EU ruling puts moors at risk

Game keeper James Gott at Walshaw
Game keeper James Gott at Walshaw

The Moorland Association says the centuries-old tradition of grouse shooting is at risk from an EU spinach ruling.

The shooting season starts on Monday and runs through to December and includes moorland in the Upper Calder Valley.

But, the association says a ban on the only effective bracken control herbicide - Asulam - will lead to the devastation of wildlife and destroy land management.

Asulam was banned by a EU committee on the food chain and animal health following safety concerns over aerial spraying by spinach growers in continential countries.

The EU ruling last December means this summer is the last Asulam can be sprayed on land and the association warns vast tracks of countryside will be vulnerable to massive bracken infestation.

Association vice-chairman George Winn-Darley, said the government-approved chemical had been used successfully and safely for 35 years.

“This will not only adversely affect biodiversity, including red list endangered species, but radically impact on grouse management. Three quarters of the world’s heather moorland is found in the UK. Without Asulam, we would have already lost 50 per cent of it.”

Game cannot be shot on Sunday, which means the glorious twelfth gives way to the thirteenth this year.

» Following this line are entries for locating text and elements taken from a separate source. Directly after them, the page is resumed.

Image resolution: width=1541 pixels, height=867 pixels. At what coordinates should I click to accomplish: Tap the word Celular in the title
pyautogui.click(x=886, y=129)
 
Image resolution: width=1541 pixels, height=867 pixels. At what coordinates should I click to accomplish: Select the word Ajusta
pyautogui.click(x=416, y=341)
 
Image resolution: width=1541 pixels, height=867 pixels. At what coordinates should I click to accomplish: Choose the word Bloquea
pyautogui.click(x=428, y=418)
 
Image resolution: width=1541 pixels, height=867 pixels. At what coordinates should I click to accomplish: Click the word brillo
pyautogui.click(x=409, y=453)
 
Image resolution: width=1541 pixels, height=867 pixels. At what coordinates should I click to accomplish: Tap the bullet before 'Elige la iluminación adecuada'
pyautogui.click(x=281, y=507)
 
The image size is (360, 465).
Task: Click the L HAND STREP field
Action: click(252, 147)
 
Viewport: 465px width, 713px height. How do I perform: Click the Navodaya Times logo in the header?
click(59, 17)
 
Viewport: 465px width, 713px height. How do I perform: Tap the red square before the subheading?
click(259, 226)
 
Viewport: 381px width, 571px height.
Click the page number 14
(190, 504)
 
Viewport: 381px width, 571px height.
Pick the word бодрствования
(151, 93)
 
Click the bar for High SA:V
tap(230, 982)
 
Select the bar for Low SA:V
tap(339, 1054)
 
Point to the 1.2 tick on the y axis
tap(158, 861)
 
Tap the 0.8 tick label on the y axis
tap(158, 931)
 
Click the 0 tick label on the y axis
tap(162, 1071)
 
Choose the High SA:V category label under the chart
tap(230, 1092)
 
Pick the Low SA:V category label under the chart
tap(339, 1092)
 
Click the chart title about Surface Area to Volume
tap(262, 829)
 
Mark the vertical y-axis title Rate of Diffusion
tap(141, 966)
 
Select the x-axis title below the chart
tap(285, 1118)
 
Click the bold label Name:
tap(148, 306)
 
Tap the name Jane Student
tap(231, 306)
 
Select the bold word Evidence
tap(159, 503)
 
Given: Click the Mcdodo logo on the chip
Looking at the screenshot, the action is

Kevin Jaundrell is head keeper on the 12,000 acre Walshaw and Lancashire Moor which includes Calderdale. He said several species including grouse would suffer from the encroachment of bracken. He said; “Bracken can spread at a vast rate. I can understand concern about Asulam going into the food chain but it wouldn’t when used for the control of bracken in the uplands.” Campaign groups are now trying to find a way forward to allow Asulam products to be available in the future and are expected to apply for re-registration.